The annual survey by Veda, Australia and New Zealand’s leading provider of consumer and commercial data and insights and a wholly-owned subsidiary of Equifax, reveals that credit managers are cautious about future economic conditions. The timing of this year’s survey coincided with the political uncertainty of a protracted election period and a recent spate of high-profile insolvencies, including Dick Smith and Arrium.
The majority of the 205 credit managers who participated in the 2016 survey were from the manufacturing, finance and insurance, construction, and wholesale trade industries.
“Looking at macro- economic conditions, the business environment is more positive than the survey indicates. And although sentiment among credit managers is less positive than it was in 2015, it is still considerably better than in previous years,” Mr Shilbury said.

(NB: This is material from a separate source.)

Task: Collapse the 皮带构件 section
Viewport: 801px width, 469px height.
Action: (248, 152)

“Veda has actually seen growth in business credit demand in the past six months. This is a reflection of a number of factors in the Australian economy such as the unemployment rate, which has fallen below 6 per cent, and Reserve Bank cuts to the cash rate, which is at an all-time low of 1.5 per cent,” Mr Shilbury added.

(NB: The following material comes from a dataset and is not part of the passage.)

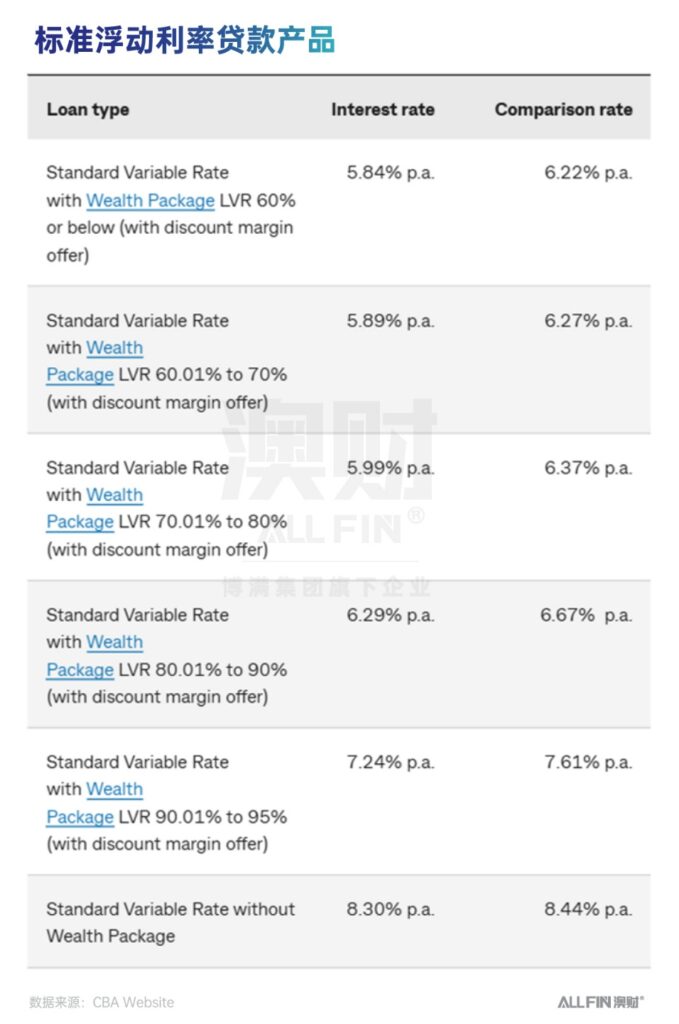The image size is (679, 1024).
Task: Select the Loan type column header
Action: [87, 109]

In response to their more cautious outlook, credit managers have tightened their credit policies, with 26 per cent of participants reducing their credit limits (compared to 16 per cent in 2015) and 64 per cent of respondents increasing collection activity (compared to 70 per cent in 2015).
Over the next six months, 43 per cent of credit managers have indicated they plan on enforcing stricter lending credit criteria and the majority of respondents expect to further increase or tighten collections activity.
“The survey also revealed credit managers’ views on the future of the industry. More than half of respondents indicated that automation, better use of data and generally improving processes would be most effective in improving credit management in the future,” Mr Shilbury said.
The 2016 survey had a special focus on the prevalence of fraud and its management by respondents, due to the increasing sophistication of cyber threats.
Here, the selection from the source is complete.